* **Task prompt**:
Everything in the listing below must be set down again exactly.

***

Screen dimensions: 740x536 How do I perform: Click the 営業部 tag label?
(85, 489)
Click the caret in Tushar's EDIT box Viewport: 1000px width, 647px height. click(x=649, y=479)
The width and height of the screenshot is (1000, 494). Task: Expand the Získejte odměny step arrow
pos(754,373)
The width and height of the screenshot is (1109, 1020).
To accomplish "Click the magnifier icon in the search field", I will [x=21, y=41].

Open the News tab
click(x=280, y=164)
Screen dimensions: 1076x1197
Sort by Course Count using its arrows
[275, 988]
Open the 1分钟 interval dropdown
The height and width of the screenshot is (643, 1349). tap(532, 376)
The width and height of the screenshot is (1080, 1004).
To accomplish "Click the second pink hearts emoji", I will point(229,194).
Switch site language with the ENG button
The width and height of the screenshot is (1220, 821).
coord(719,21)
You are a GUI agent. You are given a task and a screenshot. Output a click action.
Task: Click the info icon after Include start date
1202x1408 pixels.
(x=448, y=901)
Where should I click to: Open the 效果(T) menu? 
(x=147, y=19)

***

* **Response**:
Screen dimensions: 740x536 How do I perform: Click the 営業部 tag label?
(85, 489)
Click the caret in Tushar's EDIT box Viewport: 1000px width, 647px height. click(x=649, y=479)
The width and height of the screenshot is (1000, 494). Task: Expand the Získejte odměny step arrow
pos(754,373)
The width and height of the screenshot is (1109, 1020).
To accomplish "Click the magnifier icon in the search field", I will [x=21, y=41].

Open the News tab
click(x=280, y=164)
Screen dimensions: 1076x1197
Sort by Course Count using its arrows
[275, 988]
Open the 1分钟 interval dropdown
The height and width of the screenshot is (643, 1349). tap(532, 376)
The width and height of the screenshot is (1080, 1004).
To accomplish "Click the second pink hearts emoji", I will point(229,194).
Switch site language with the ENG button
The width and height of the screenshot is (1220, 821).
coord(719,21)
You are a GUI agent. You are given a task and a screenshot. Output a click action.
Task: Click the info icon after Include start date
1202x1408 pixels.
(x=448, y=901)
Where should I click to: Open the 效果(T) menu? 
(x=147, y=19)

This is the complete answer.